I have an index whose documents have two fields (actually more like 800 fields but the other fields won't concern us here):
- The
contents
field contains the analyzed/tokenized text of the document. The query string is searched for in this field. - The
category
field contains the single category identifier of the document. There are about 2500 different categories, and a document may occur in several of them (i.e. a document may have multiplecategory
entries. The results are filtered by this field.
The index contains about 20 mio. documents and is 5 GB in size.
The index is queried with a user-provided query string, plus an optional set of a few categories the user is not interested in. The question is: how can I remove those documents matching not only the query string but also the unwanted categories.

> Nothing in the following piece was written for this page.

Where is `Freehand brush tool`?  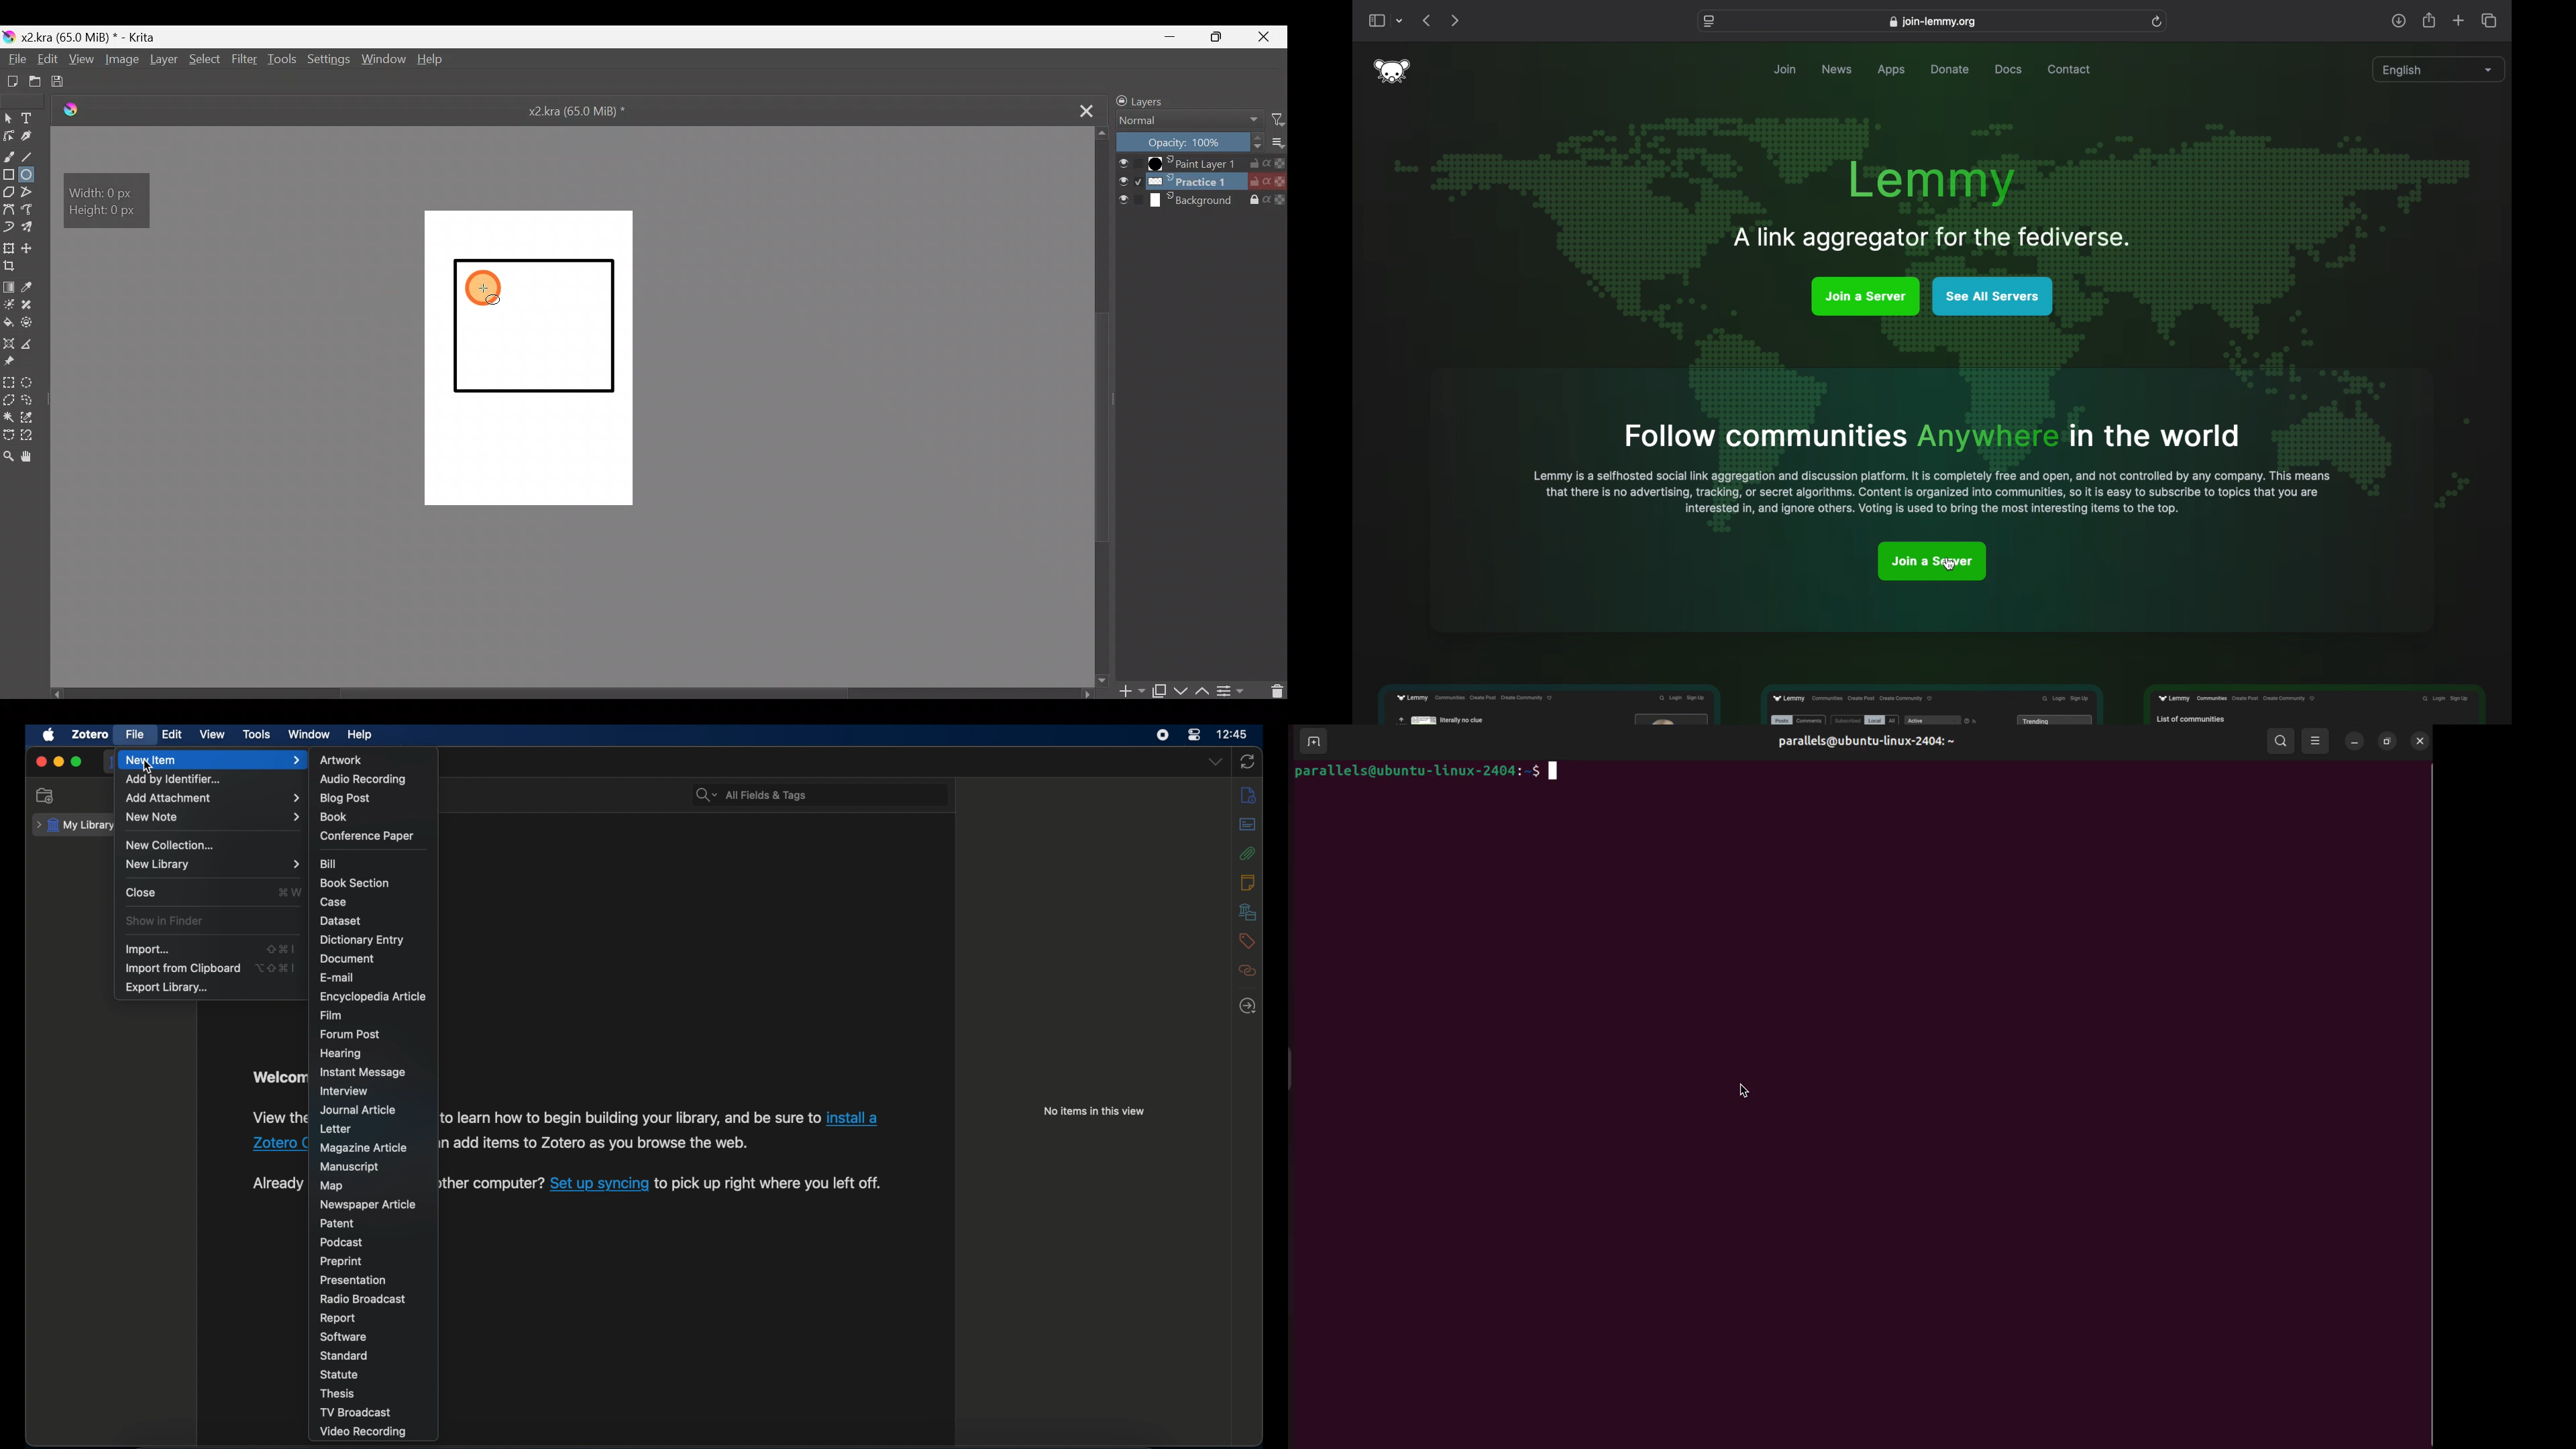
Freehand brush tool is located at coordinates (9, 154).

I could use a BooleanQuery
with a MUST_NOT
clause, i.e. something like this:
BooleanQuery q = new BooleanQuery();
q.add(contentQuery, BooleanClause.MUST);
for (String unwanted: unwantedCategories) {
q.add(new TermsQuery(new Term("category", unwanted), BooleanClause.MUST_NOT);
}
Is there a way to do this with Lucene filters? Performance is an issue here, and there will only be a few, recurring, variants of unwantedCategories
, so a CachingWrapperFilter
would probably help a lot. Also, due to the way the Lucene queries are generated in the existing code base, it is difficult to fit this in, whereas an extra Filter
could be introduced easily.
In other words, How do I create a Filter
based on what terms must _not_ occur in a document?